Work to complete: After locating the line that bears "The image size is (568, 744).", restate word for word that line and the rest of the listing to its final line, excluding all pictures.

== Task material

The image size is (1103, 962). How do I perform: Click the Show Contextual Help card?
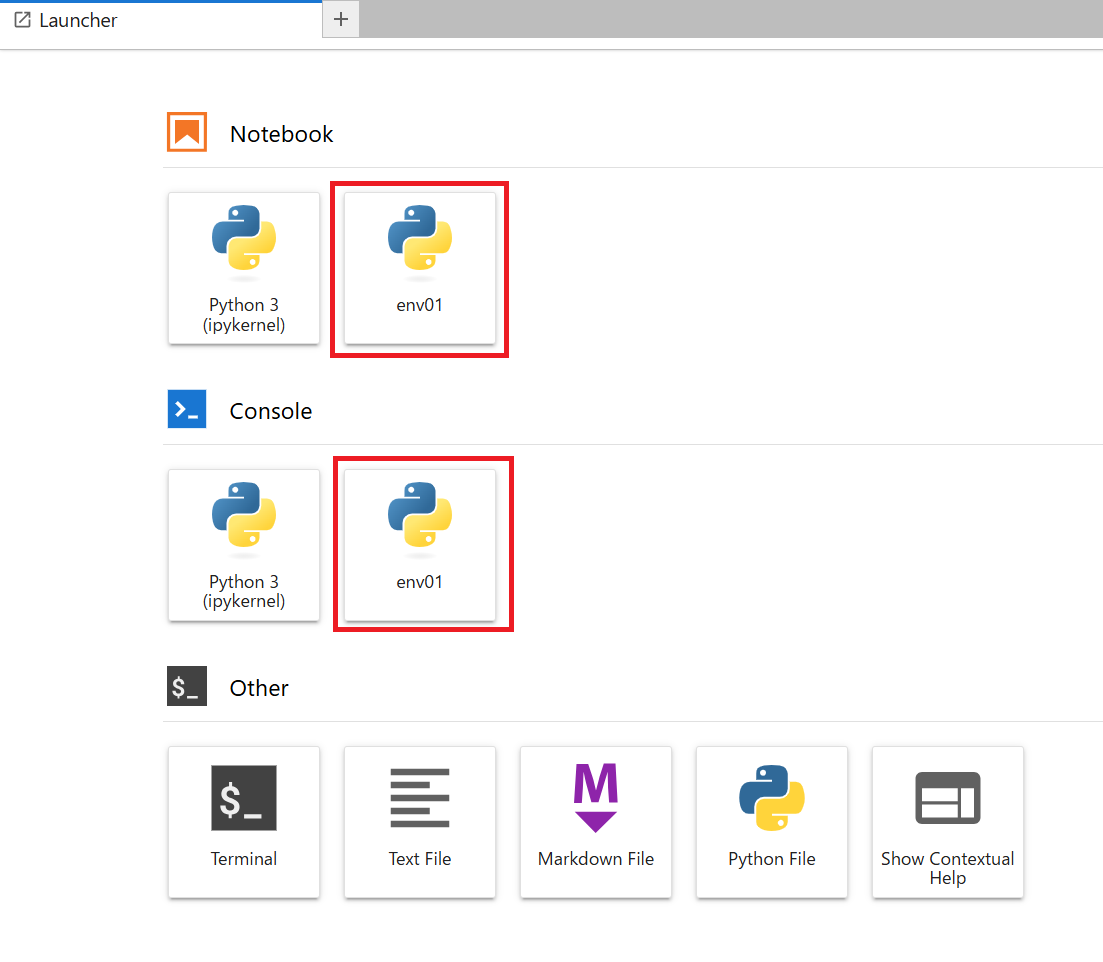coord(948,821)
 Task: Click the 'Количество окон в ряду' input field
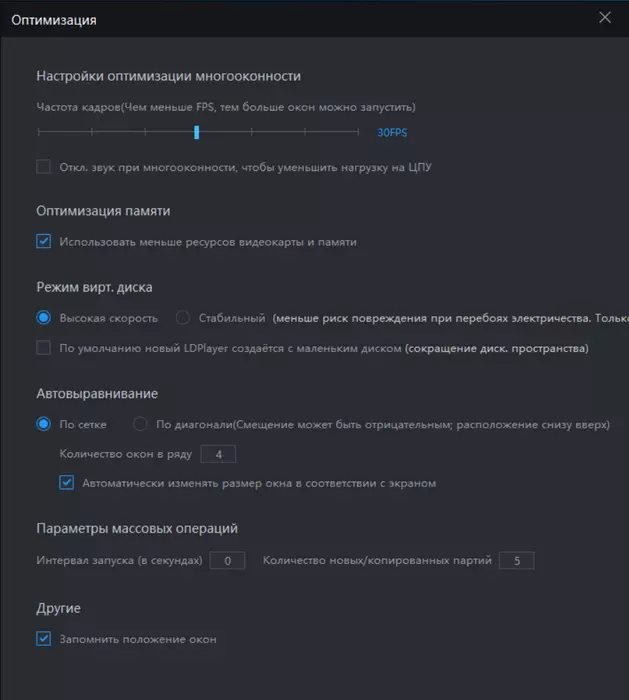(x=218, y=454)
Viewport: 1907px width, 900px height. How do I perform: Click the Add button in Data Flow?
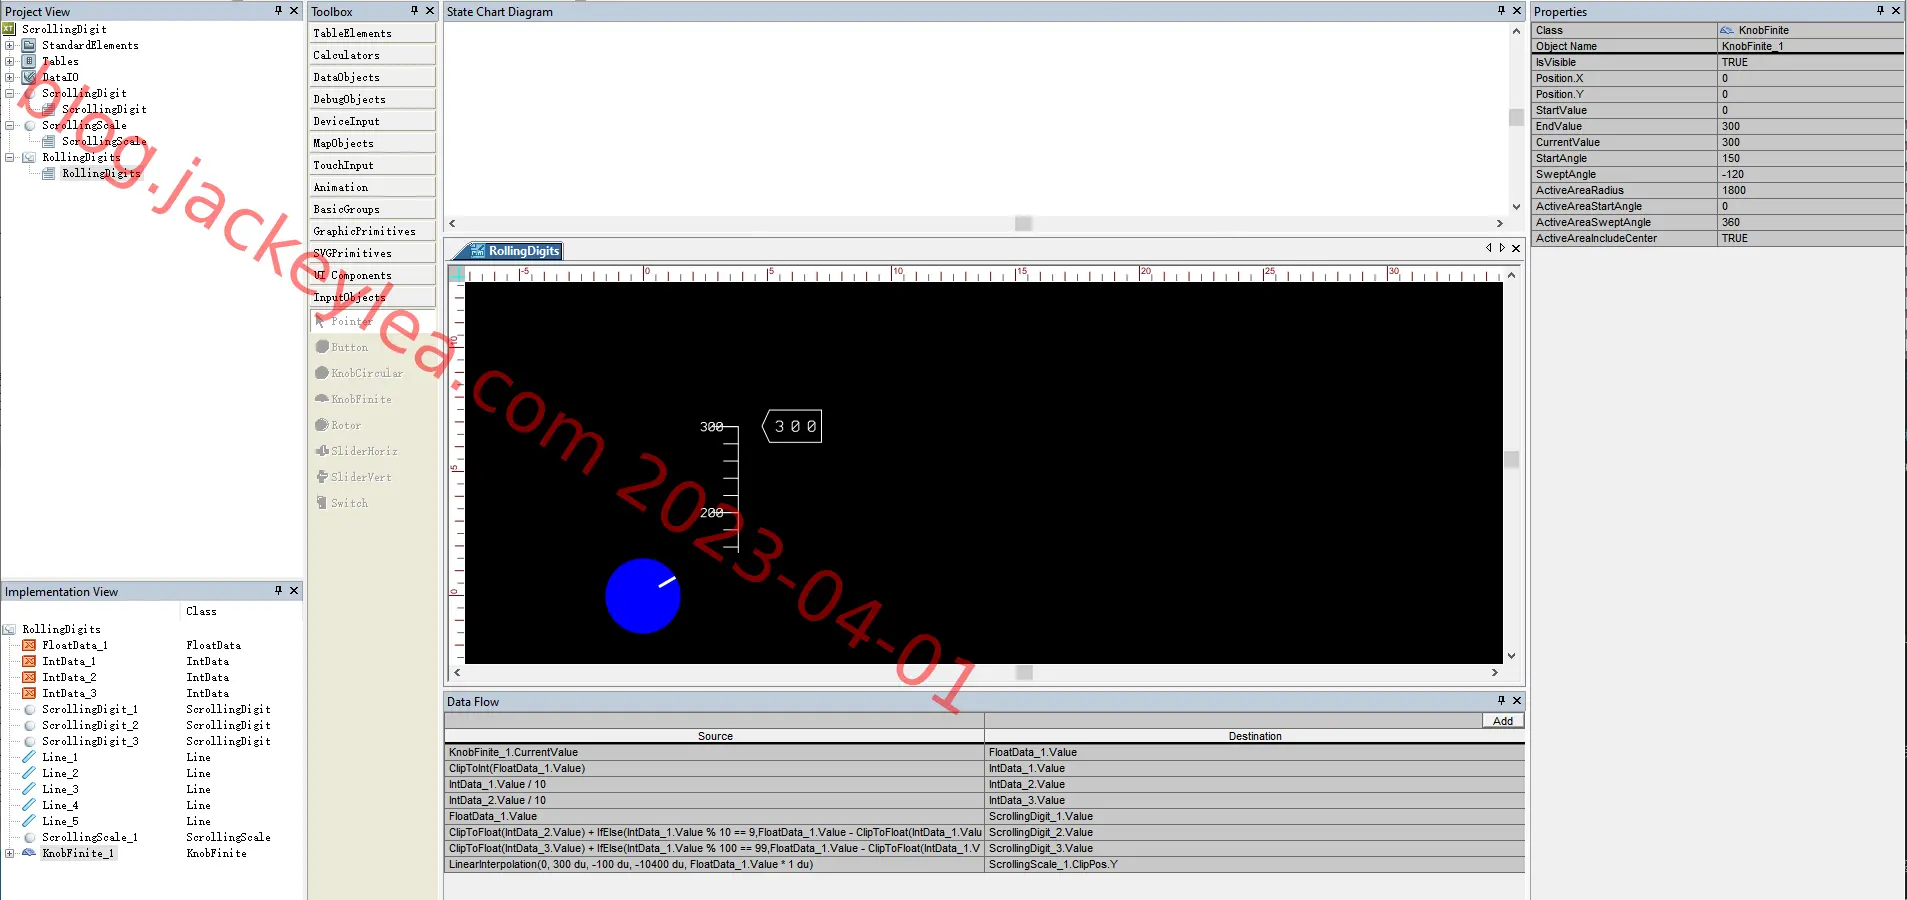[x=1503, y=721]
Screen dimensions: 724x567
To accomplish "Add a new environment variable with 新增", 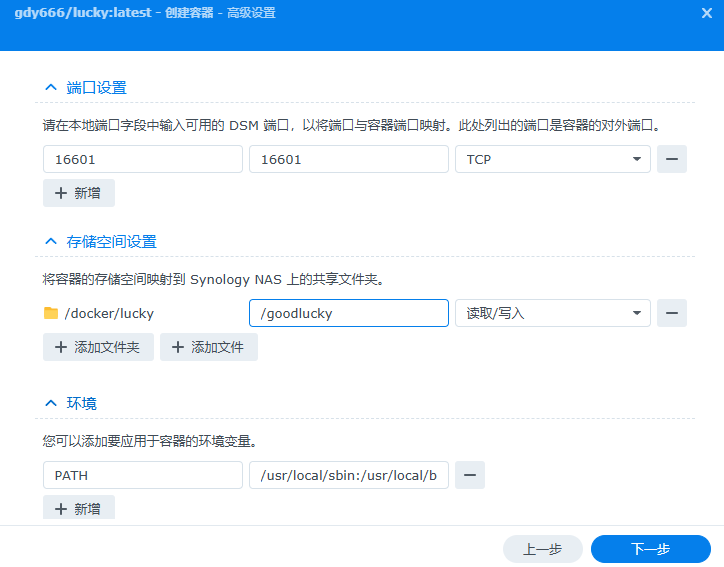I will coord(79,508).
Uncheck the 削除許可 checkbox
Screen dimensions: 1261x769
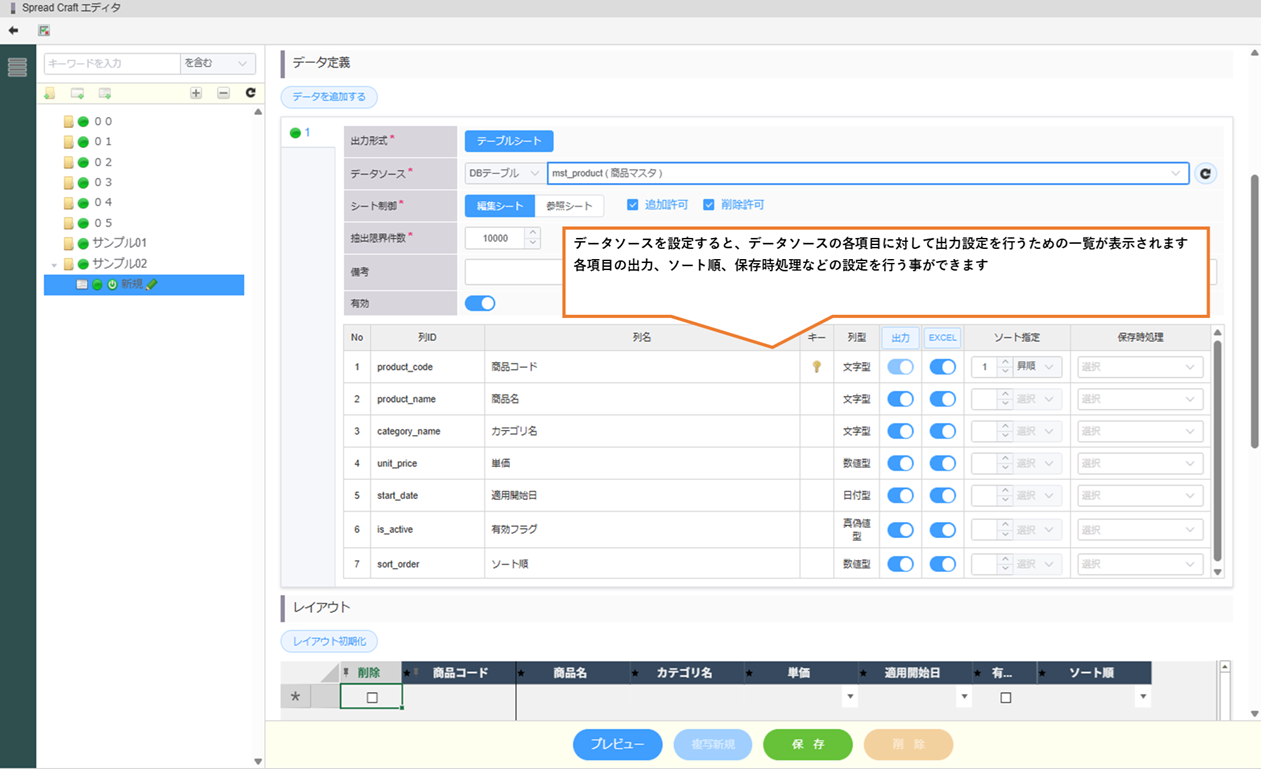point(709,205)
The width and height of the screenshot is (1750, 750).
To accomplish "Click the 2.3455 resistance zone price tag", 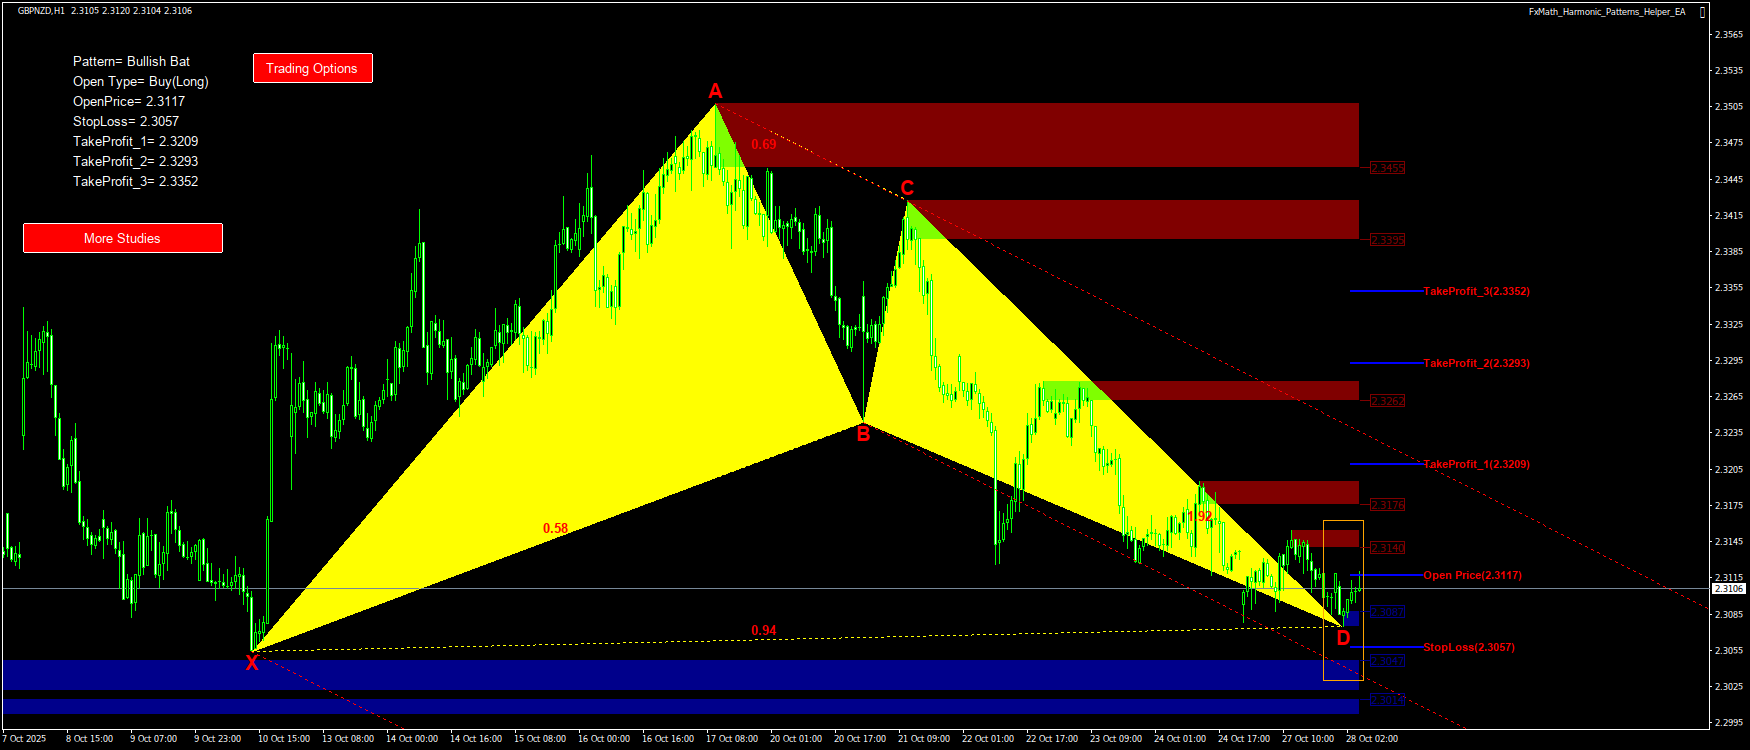I will [x=1387, y=168].
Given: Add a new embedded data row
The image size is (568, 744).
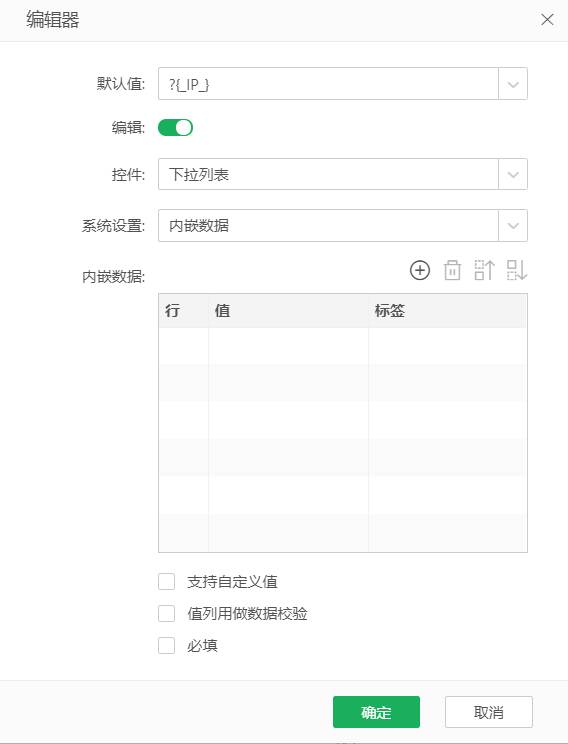Looking at the screenshot, I should 419,270.
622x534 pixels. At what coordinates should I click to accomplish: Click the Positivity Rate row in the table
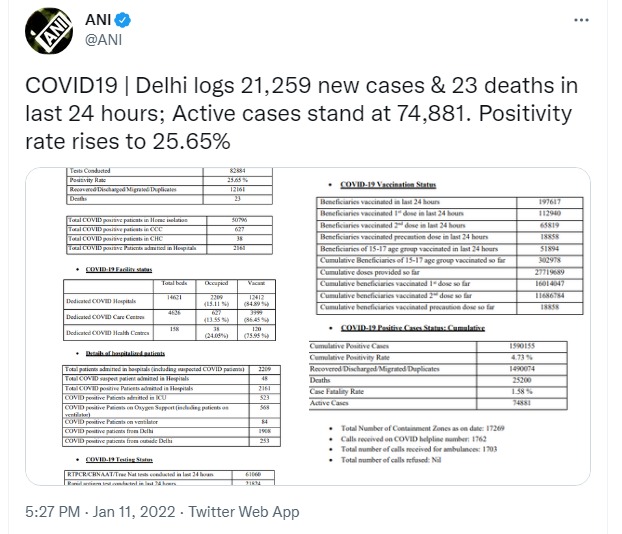(169, 180)
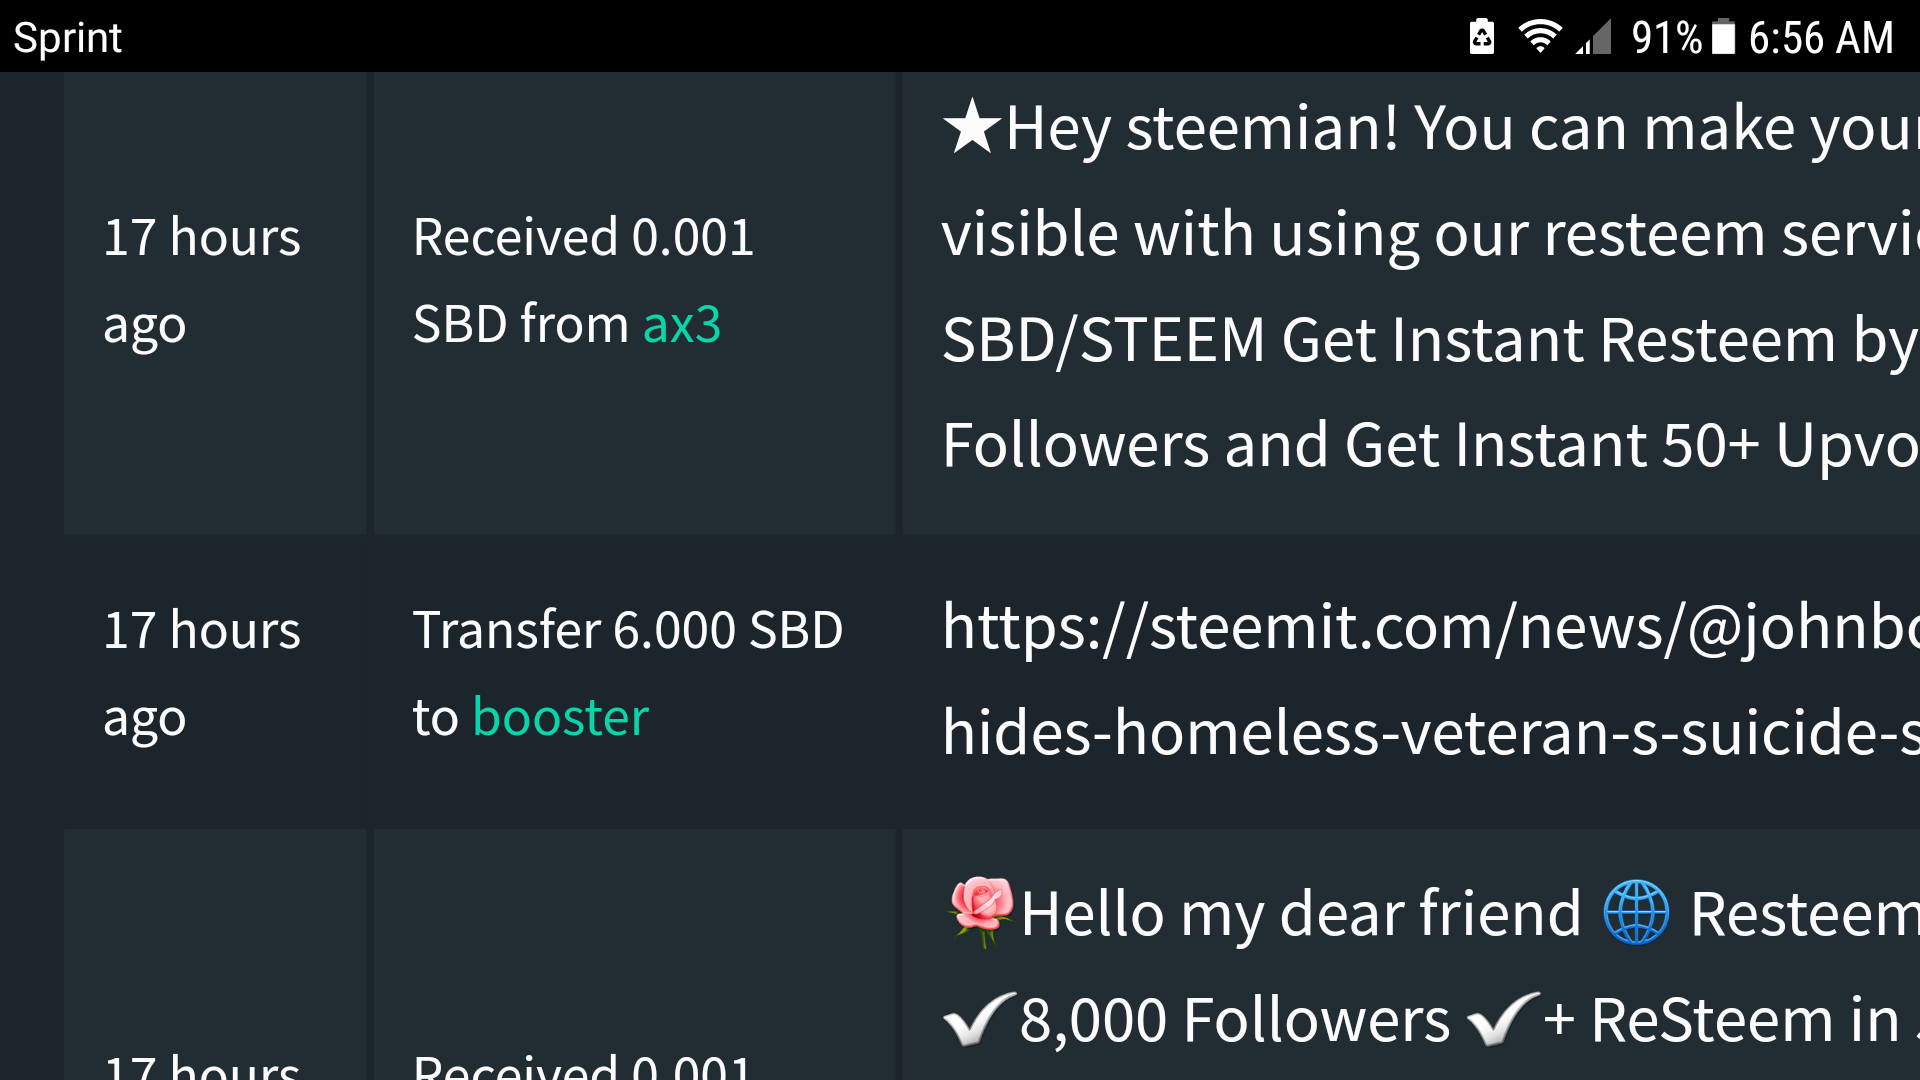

====

Exercise result:
The image size is (568, 744).
Looking at the screenshot, I should 419,270.
622x534 pixels. At what coordinates should I click to accomplish: Click the Positivity Rate row in the table
(169, 180)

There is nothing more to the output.